Is it not adults who are constantly at play?
We adults inhabit these imagined worlds in which we fancy the Emperor to be
wearing an array of beautiful and exquisite vestements.
Along comes the foolish child, incapable of real play, shouting "But he
isn't wearing anything at all!"
Foolish child, you will soon enough to learn to play like the rest of us.
A wider scope of vision indeed - so wide that we can even see what is not
Mind the gap,
On Mon, Oct 21, 2013 at 12:52 AM, vwilk <firstname.lastname@example.org> wrote:
> Not so very long ago, October 13 in fact, Douglas Williams in answer to
> Caitlin's request turned his hand to a Socratic dialogue, and Phillip White
> followed up the same day by recalling Bateson's metalogue, "Why do
> Frenchmen." I myself have been working on a General Systems Theory
> approach to allegoresis and hermeneutics -- they said it can't be done!
> So, just like the guy who built "Swamp Castle" in Monty Python and the
> Holy Grail, I just have to do it to show it can be done! In this
> discussion, there is a problem in the narrowness of the focus on what can
> be seen in the pre-verbal activities of one year olds.
> The discussion must be given a framework to make sense. We have to define
> the context in general as we home in on the "specific strip" that is to be
> our focus. Well, framing turns out to be quite a big deal because we have
> to say "framings", realizing that there is going to be a large amount of
> overlap, and some things will not become coherent until they are viewed
> through multiple frames.
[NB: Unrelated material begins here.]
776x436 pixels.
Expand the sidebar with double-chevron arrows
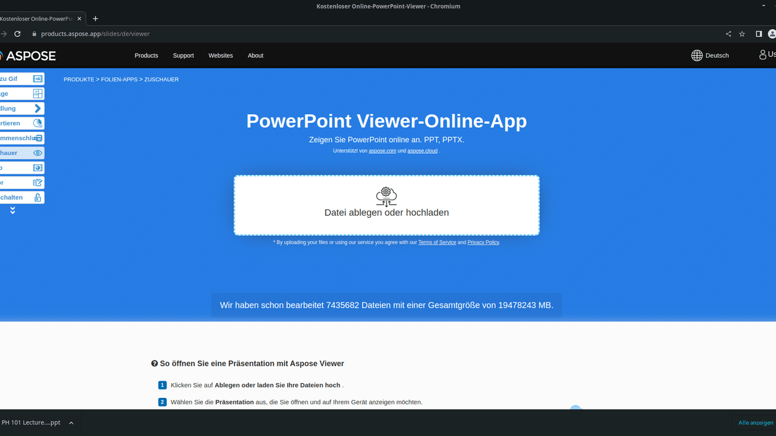(x=12, y=210)
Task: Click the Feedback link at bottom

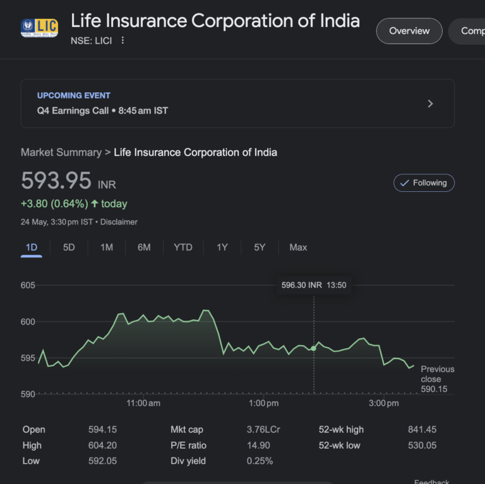Action: [x=431, y=481]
Gregory Bateson spoke of multiple versions of the
> world and multiple versions of relationship. Quite incidently, I recently
> saw a youtube of Allan G. Hunter discussing "Brothers Grim vs. Disney:
> Recovering the Wisdom Lost to Commercialism. Greg Thompson mentions
> Bakhtin's work with Rabelais, but we can go back to Golden Ass of Apuleius,
> Boccaccio, and Chaucer and for story games and not leave out mimicking,
> parody, satire, and other forms of representation. I put "specific strip"
> in quotations because I am invoking Goffman's Frame Analysis, the
> introduction to which in all deep scholarly seriousness is a hilarious
> tour de force on parenthetic reasoning.
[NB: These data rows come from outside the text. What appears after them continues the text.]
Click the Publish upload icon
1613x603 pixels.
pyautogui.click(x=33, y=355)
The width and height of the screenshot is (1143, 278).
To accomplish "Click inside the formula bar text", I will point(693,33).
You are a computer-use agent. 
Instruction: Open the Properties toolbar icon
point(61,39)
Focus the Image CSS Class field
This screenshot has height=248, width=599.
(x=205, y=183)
> Fairy Tales and Fantasy are as much for adults, or more so, as children,
> and all human behavior, if it can be observed and described, can then be
> discussed, and who is doing the discussing? A linguist, a psychologist, a
> philosopher, an economist, and a physicist? We could go to Northrup Frye's
> Anatomy of Criticism to set up a provisional frame work, then give John
> Dewey a chance to frame the situation. New information would appear in the
> moire pattern. You would need abduction to borrow the knowledge of observed
> processes from one context for use in another, and yet this works. We can
> take Caillois' Les Jeux et Les Hommes (1952) as a starting point, although,
> as Phillip White pointed out Huizinga stepped in earlier with "homo ludens"
> (1938). Then, of course, everything about Games with players comes in with
> von Neumann's Theory of Games and Economic behavior. You see, as a General
> Systems Theorist, I see that the theories bound together by correspondences
> and interconnections require that a discussion begin with start point, for
> example, a provisional definition of the system, a sketching in, knowing
> that the mapping would be revised communally, though "the final
> (provisional!) report" would have the name of the researcher/s.
> Nonetheless, the system will be in a context and have subsystems and
> immediate, proximate, and global contexts. Moreover, we had better define
> the "system" and clarify the nature of the "strip" which we are discussing,
> and then see what wealth of insight is produced by a refining procedure and
> perhaps a collection of keywords. These terms I use, "strip" "keyword"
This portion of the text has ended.